═════ STORED DATA

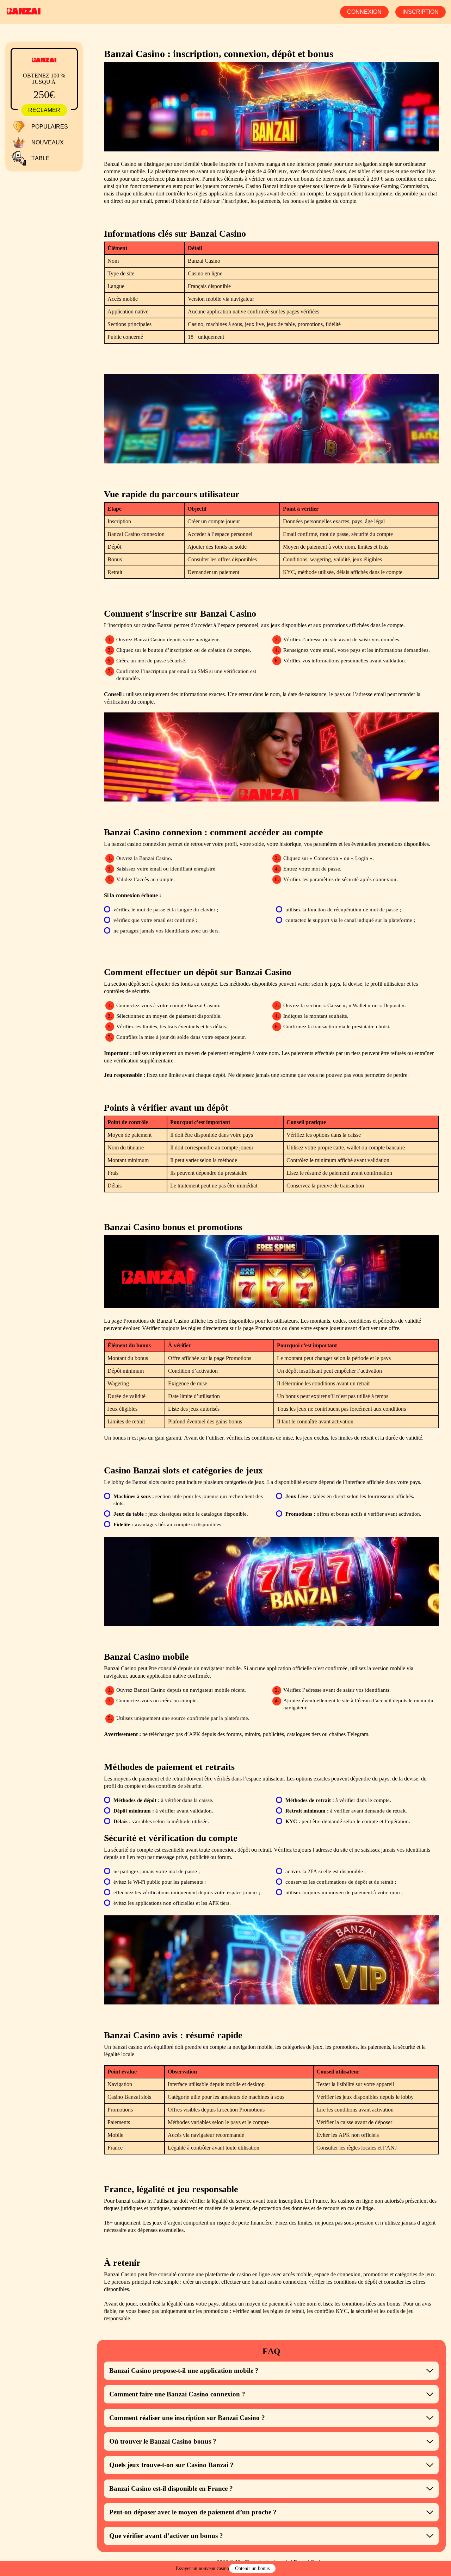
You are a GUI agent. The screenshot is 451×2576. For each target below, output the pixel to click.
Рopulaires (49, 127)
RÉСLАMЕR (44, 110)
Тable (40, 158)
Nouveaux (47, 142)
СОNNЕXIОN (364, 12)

══════════

TASK: If an entry holds a picture, leave that picture out, and transcribe the rest of the listing above exactly.

WRITTEN SOLUTION:
You are a GUI agent. The screenshot is 451×2576. For each target below, output the pixel to click.
Рopulaires (49, 127)
RÉСLАMЕR (44, 110)
Тable (40, 158)
Nouveaux (47, 142)
СОNNЕXIОN (364, 12)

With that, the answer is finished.